▸ **ABOUT THIS TASK**: Only the lines of the data below from the one with "The image size is (545, 408)." through the one with "Given: Click the block" are wanted. Repeat them exactly.

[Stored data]
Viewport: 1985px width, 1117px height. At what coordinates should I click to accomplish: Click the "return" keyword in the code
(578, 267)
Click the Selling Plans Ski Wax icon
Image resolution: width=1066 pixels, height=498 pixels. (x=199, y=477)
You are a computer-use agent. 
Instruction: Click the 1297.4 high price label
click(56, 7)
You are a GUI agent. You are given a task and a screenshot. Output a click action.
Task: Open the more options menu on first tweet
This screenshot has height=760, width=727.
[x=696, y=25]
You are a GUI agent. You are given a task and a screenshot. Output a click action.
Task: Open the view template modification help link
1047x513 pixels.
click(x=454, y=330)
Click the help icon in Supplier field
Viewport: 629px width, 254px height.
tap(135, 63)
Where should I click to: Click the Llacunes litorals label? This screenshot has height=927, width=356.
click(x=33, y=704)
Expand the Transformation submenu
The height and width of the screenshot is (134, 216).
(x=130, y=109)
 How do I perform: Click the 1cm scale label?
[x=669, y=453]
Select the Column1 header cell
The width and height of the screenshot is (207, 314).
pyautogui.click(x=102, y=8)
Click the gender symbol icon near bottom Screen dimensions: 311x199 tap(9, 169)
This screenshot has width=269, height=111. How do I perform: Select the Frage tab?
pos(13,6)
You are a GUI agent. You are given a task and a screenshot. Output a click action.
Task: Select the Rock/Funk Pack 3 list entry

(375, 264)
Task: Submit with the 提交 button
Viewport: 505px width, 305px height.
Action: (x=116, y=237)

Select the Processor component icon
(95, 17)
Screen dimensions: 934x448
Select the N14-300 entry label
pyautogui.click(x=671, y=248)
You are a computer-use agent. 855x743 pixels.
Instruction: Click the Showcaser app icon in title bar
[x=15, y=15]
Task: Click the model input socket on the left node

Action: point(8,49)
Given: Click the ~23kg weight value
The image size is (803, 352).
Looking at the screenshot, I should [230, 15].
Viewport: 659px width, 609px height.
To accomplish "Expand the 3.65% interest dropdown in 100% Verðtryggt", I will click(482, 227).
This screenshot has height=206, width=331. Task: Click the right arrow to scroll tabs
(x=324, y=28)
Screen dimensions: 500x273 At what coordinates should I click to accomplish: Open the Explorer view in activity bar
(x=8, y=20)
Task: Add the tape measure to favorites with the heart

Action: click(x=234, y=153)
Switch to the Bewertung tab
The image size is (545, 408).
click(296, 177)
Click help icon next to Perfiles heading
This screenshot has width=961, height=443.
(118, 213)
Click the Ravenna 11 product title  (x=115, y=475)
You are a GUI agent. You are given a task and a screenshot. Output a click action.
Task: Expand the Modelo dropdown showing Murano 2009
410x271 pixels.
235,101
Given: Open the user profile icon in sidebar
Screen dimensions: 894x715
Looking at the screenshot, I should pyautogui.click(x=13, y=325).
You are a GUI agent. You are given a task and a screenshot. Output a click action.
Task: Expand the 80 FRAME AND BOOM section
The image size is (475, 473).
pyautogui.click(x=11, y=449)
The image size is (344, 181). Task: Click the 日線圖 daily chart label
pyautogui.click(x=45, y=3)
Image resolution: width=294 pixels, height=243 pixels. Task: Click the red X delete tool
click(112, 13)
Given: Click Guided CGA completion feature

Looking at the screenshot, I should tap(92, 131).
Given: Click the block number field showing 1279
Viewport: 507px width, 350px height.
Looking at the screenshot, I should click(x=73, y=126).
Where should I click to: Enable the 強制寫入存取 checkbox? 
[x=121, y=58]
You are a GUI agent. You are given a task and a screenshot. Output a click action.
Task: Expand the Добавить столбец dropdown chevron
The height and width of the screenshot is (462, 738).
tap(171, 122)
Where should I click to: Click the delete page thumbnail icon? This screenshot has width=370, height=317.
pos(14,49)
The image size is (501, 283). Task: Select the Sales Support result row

▸ **SOLUTION FOR THIS PROBLEM**:
The image size is (545, 408).
click(296, 177)
Click help icon next to Perfiles heading
This screenshot has width=961, height=443.
(118, 213)
Click the Ravenna 11 product title  (x=115, y=475)
You are a GUI agent. You are given a task and a screenshot. Output a click action.
Task: Expand the Modelo dropdown showing Murano 2009
410x271 pixels.
235,101
Given: Open the user profile icon in sidebar
Screen dimensions: 894x715
Looking at the screenshot, I should pyautogui.click(x=13, y=325).
You are a GUI agent. You are given a task and a screenshot. Output a click action.
Task: Expand the 80 FRAME AND BOOM section
The image size is (475, 473).
pyautogui.click(x=11, y=449)
The image size is (344, 181). Task: Click the 日線圖 daily chart label
pyautogui.click(x=45, y=3)
Image resolution: width=294 pixels, height=243 pixels. Task: Click the red X delete tool
click(112, 13)
Given: Click Guided CGA completion feature

Looking at the screenshot, I should tap(92, 131).
Given: Click the block number field showing 1279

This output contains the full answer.